:: Task prompt ::
What should come back is the data below, word for word, minus any picture.

Stored data

BEGIN

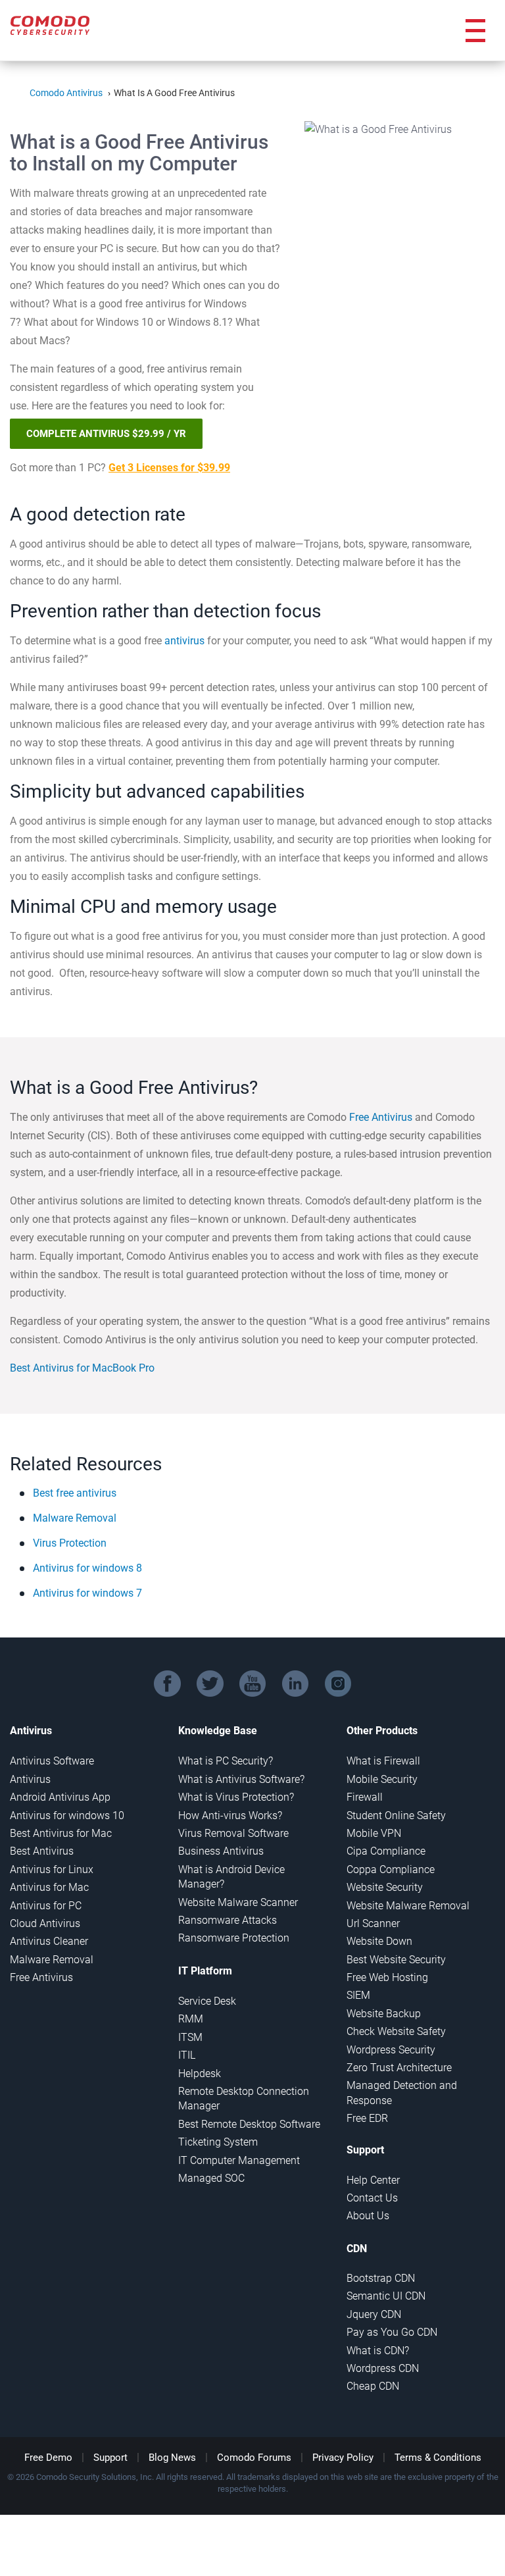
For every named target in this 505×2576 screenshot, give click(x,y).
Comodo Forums (254, 2457)
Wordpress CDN (383, 2368)
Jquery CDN (374, 2314)
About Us (368, 2215)
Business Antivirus (221, 1851)
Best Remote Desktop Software (249, 2124)
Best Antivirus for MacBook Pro (82, 1368)
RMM (190, 2019)
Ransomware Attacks (227, 1920)
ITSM (190, 2037)
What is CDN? (378, 2350)
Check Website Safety (396, 2031)
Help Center (373, 2180)
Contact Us (372, 2198)
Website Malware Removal (408, 1905)
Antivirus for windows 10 (67, 1815)
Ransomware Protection (233, 1938)
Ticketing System (218, 2142)
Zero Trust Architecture (399, 2067)
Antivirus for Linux (51, 1869)
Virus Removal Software (233, 1833)
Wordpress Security (391, 2050)
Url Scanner (373, 1923)
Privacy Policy (342, 2457)
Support (110, 2457)
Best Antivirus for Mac (61, 1833)
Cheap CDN (373, 2386)
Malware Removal (74, 1518)
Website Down (379, 1941)
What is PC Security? (225, 1761)
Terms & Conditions (438, 2457)
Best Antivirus (42, 1851)
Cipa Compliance (386, 1851)
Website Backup (384, 2013)
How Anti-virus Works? (230, 1815)
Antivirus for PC (46, 1905)
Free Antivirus (380, 1117)
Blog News (172, 2457)
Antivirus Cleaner (49, 1941)
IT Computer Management (239, 2160)
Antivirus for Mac (49, 1887)
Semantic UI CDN (386, 2296)
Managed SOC (211, 2178)
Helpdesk (199, 2073)
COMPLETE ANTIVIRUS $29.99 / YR (106, 434)
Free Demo (48, 2457)
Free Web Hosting (387, 1977)
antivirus (184, 640)
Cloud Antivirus (45, 1923)
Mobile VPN (374, 1833)
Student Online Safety (396, 1815)
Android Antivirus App (60, 1797)
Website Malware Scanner (238, 1902)
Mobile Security (382, 1779)
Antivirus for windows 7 (87, 1593)
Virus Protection (70, 1543)
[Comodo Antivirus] (50, 21)
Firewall (365, 1797)
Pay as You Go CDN (392, 2332)
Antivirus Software (52, 1761)
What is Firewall (383, 1761)
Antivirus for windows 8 (87, 1568)
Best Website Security (396, 1959)
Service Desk (207, 2001)
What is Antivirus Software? (241, 1779)
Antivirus (30, 1779)
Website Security (385, 1887)
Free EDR (367, 2118)
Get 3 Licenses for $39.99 (169, 467)
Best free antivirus (74, 1493)
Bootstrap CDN (381, 2278)
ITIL (186, 2055)
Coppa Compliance (391, 1869)
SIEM (358, 1995)
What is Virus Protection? (236, 1797)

END

:: Task result ::
For every named target in this 505×2576 screenshot, give click(x,y).
Comodo Forums (254, 2457)
Wordpress CDN (383, 2368)
Jquery CDN (374, 2314)
About Us (368, 2215)
Business Antivirus (221, 1851)
Best Remote Desktop Software (249, 2124)
Best Antivirus for MacBook Pro (82, 1368)
RMM (190, 2019)
Ransomware Attacks (227, 1920)
ITSM (190, 2037)
What is CDN? (378, 2350)
Check Website Safety (396, 2031)
Help Center (373, 2180)
Contact Us (372, 2198)
Website Malware Removal (408, 1905)
Antivirus for windows 10 (67, 1815)
Ransomware Protection (233, 1938)
Ticketing System (218, 2142)
Zero Trust Architecture (399, 2067)
Antivirus for Linux (51, 1869)
Virus Removal Software (233, 1833)
Wordpress Security (391, 2050)
Url Scanner (373, 1923)
Privacy Policy (342, 2457)
Support (110, 2457)
Best Antivirus for Mac (61, 1833)
Cheap CDN (373, 2386)
Malware Removal (74, 1518)
Website Down (379, 1941)
What is PC Security? (225, 1761)
Terms & Conditions (438, 2457)
Best Antivirus (42, 1851)
Cipa Compliance (386, 1851)
Website Backup (384, 2013)
How Anti-virus Works? (230, 1815)
Antivirus for PC (46, 1905)
Free Antivirus (380, 1117)
Blog News (172, 2457)
Antivirus Cleaner (49, 1941)
IT Computer Management (239, 2160)
Antivirus for Mac (49, 1887)
Semantic UI CDN (386, 2296)
Managed SOC (211, 2178)
Helpdesk (199, 2073)
COMPLETE ANTIVIRUS $29.99 / YR (106, 434)
Free Demo (48, 2457)
Free Web Hosting (387, 1977)
antivirus (184, 640)
Cloud Antivirus (45, 1923)
Mobile VPN (374, 1833)
Student Online Safety (396, 1815)
Android Antivirus App (60, 1797)
Website Malware Scanner (238, 1902)
Mobile Security (382, 1779)
Antivirus for windows 7 (87, 1593)
Virus Protection (70, 1543)
[Comodo Antivirus] (50, 21)
Firewall (365, 1797)
Pay as You Go CDN (392, 2332)
Antivirus Software (52, 1761)
What is Firewall (383, 1761)
Antivirus for windows 8 (87, 1568)
Best Website Security (396, 1959)
Service Desk (207, 2001)
What is Antivirus Software? (241, 1779)
Antivirus (30, 1779)
Website Security (385, 1887)
Free EDR (367, 2118)
Get 3 Licenses for $39.99 (169, 467)
Best free antivirus (74, 1493)
Bootstrap CDN (381, 2278)
ITIL (186, 2055)
Coppa Compliance (391, 1869)
SIEM (358, 1995)
What is Virus Protection? (236, 1797)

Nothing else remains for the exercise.